PAMEKASAN – Pengurus Unit Kegiatan Mahasiswa Seni dan Budaya (UKM-SB) Teater Kaged Institut Agama Islam (IAI) Al-Khairat Pamekasan menggelar seminar kebudayaan bertema “Revitalisasi Seni dan Budaya Sebagai Media Dakwah” di Auditorium lantai dua, Senin (09/03/2020).

Mawardi atau yang akrab dipanggil Mas Coplak, dalam sambutannya mengatakan, sesuai tema, esensi kegiatan tersebut ialah agar mahasiswa tidaj hanya mengenal teater sebagai wadah kesenian dan kebudayaan saja, tapi juga bisa dimanfaatkan dalam bidang dakwah pula.

“Karana dakwah bagian dari teater pula,” lanjut Ketua Demisioner Teater Kaged itu.

Dalam penyampaiannya, Kiai Zawawi yang bertindak sebagai pemateri mengatakan, di antara keindahan pulau Madura ialah masyarakat Madura yang saling berkesinambungan dan satu kesatuan.

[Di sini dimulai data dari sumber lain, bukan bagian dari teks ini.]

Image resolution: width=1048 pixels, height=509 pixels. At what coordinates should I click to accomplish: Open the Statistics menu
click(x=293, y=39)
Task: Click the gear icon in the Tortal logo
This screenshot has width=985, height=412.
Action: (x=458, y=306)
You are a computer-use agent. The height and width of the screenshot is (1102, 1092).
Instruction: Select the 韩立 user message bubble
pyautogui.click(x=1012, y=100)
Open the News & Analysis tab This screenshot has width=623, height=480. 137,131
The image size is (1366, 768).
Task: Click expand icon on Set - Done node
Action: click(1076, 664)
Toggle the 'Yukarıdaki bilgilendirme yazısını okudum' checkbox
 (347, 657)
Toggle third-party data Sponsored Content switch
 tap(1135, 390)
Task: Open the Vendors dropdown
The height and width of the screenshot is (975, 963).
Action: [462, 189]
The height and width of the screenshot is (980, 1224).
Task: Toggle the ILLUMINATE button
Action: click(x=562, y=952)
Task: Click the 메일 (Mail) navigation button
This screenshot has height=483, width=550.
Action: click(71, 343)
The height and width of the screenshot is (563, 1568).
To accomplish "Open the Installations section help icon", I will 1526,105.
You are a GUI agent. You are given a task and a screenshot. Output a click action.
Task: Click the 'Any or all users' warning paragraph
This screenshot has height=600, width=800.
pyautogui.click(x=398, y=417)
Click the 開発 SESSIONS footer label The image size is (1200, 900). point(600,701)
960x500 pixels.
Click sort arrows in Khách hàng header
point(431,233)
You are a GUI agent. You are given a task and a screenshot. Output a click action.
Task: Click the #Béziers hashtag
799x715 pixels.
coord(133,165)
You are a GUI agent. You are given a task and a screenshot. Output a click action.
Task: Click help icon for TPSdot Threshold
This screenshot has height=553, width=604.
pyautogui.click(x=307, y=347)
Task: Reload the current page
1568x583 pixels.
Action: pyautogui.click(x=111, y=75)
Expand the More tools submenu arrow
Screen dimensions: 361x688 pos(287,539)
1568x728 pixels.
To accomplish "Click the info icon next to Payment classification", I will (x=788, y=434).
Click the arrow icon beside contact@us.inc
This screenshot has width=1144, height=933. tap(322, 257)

Tidak hanya itu, Kiai Zawawi juga mengatakan, masyarakat Madura lemah-lembut dan baik hati, karena banyak kesenian-kesenian Madura, seperti lagu-lagu Madura, syiir, dan tarian Madura yang menekankan nilai-nilai kebaikan dan kelembutan. Namun, lanjut penyair berjuluk Celurit Emas itu, perlahan budaya dan seni tersebut mulai hilang seiring berjalannya waktu.

“Mari kita lestarikan seni dan budaya, karena kalian itu harus mencari sesuatu yang ada di sekitar kalian, untuk kemudian merevitalisasi dan menghidupkan kembali menjadi karya seni yang indah” ucapnya.

Selain mendatangkan KH. D. Zawawi Imron, panitia juga mendatangkan R. Sonny Budiharto, Dewan Kesenian Pamekasan.